Dying at home is on the rise


Although around two thirds of us would prefer to die at home, in the developed world the trend in recent years has been for the majority to spend their final days in an institutional setting, such as a hospital or hospice. But according to new research from researchers at the Cicely Saunders Institute at King’s, the tide has now turned and an increasing number of people in the UK are dying at home.


In England and Wales, the number of deaths at home nearly halved from 1974 to 2003. If this trend continued, researchers projected that fewer than one in ten would die at home by 2030. The King’s team intended to find out if this trend had persisted, as part of a programme of research examining place of end-of-life care and death.

In this study, the researchers analysed death registration data from the UK Office for National Statistics for all those who had died between 2004 and 2010 – over 3.5 million records.

They found that, following trends in the USA and Canada, dying at home is now also becoming more prevalent in Britain. This was the case both for the absolute number of individuals, and as a proportion of the total: in 2004 there were 93,907 deaths at home (representing 18.3% of total deaths). This increased to 102,416 in 2010 (20.8% of total deaths). The increase in absolute numbers of home deaths is ever more important as the annual number of total deaths went down 3.8% from 2004 to 2010.

The rise in home deaths was more pronounced among those with cancer. Home deaths also increased for the first time since 1974 amongst people aged 85 years and over (from 17,122 in 2004 to 23,705 in 2010). Even so, those aged 85 and over died less often at home over the seven-year period than any other adult age groups.

Lead author, Barbara Gomes from King’s, said: ‘What seemed to be an enormous task has happened - the reversal of the British longstanding trend towards an institutionalised dying. From 2004 onwards, it became more common for people in England and Wales to die at home.’

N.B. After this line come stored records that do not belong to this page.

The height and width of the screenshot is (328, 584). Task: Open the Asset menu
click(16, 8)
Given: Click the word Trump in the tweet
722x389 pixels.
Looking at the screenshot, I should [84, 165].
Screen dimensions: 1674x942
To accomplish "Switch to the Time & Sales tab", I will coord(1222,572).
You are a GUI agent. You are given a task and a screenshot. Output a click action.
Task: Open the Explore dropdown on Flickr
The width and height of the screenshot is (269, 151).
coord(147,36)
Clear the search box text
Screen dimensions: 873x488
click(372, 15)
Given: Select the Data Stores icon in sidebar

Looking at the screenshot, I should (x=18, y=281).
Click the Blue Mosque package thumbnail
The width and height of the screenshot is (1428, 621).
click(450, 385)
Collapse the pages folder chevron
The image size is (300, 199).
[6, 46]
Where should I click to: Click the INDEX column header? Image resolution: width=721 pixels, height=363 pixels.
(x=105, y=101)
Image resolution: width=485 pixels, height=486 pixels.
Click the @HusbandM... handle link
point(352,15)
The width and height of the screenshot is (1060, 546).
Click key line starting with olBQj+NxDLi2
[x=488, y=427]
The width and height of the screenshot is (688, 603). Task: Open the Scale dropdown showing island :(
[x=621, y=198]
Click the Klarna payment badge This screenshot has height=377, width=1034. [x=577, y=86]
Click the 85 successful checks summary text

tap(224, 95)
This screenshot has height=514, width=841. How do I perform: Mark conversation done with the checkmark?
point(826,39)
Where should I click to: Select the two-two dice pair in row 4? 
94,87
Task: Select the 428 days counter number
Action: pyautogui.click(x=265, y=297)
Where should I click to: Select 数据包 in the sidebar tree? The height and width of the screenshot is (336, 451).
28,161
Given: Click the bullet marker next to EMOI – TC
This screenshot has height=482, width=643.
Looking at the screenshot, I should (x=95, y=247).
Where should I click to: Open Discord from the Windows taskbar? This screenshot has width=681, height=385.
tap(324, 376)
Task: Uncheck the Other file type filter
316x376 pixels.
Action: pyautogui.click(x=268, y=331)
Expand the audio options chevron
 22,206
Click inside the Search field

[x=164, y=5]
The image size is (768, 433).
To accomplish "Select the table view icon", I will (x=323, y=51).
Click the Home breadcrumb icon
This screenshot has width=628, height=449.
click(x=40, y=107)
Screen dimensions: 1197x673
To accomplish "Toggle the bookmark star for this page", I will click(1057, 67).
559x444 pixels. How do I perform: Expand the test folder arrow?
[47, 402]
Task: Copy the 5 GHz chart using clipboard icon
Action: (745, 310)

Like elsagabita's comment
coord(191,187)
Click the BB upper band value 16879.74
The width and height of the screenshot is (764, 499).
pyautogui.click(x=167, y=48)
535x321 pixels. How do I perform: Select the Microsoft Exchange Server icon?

The programme of research carried out by the Cicely Saunders Institute at King’s, supported by the charity Cicely Saunders International, has been followed for a number of years by policy makers, both nationally and internationally. The British policy push towards enabling more people to die at home used previous research from the team to underpin the government end-of-life care programme (established in 2004) and the national end-of-life care strategy (published in 2008). Now it seems these policies may be contributing to this trend reversal.

‘We are seeing here how research can improve patient care at the end of life,’ explained Professor Irene Higginson, Director of the Cicely Saunders Institute. ‘Our earlier work, also published in Palliative Medicine, drew attention to the gaps between preferences and actuality, which changed Government policy, leading to greater emphasis on meeting patient preferences. The good news is that the policies seem to be working, although the UK still has a lot of variation.’

Despite this shift, the proportion of home deaths still remains low compared with the USA, Canada and some other European countries (e.g. the Netherlands). The most recent figure (20.8%) still has a long way to go before the preferences of the majority of people who wish to die at home are met.

Britain is also unusual in that the overall number of deaths has recently been decreasing, but is forecast to rise substantially in the near future according to Office for National Statistics (ONS) population projections. This will be accompanied by an increased demand for end-of-life care. It remains to be seen whether the trend towards more individuals dying at home will continue as this shift takes place. Even though more of the very elderly are dying at home based on these ONS statistics, the most elderly in Britain continue to have fewer chances to die at home than other age groups.

Even for those who do die at home, little evidence has been gathered to establish whether they, and their relatives, experience better care than those who die in institutions such as hospitals, hospices or nursing homes. ‘There is an urgent need across nations for comparative evidence on the outcomes and the costs of dying at home, work which the charity Cicely Saunders International is supporting,’ Gomes concludes.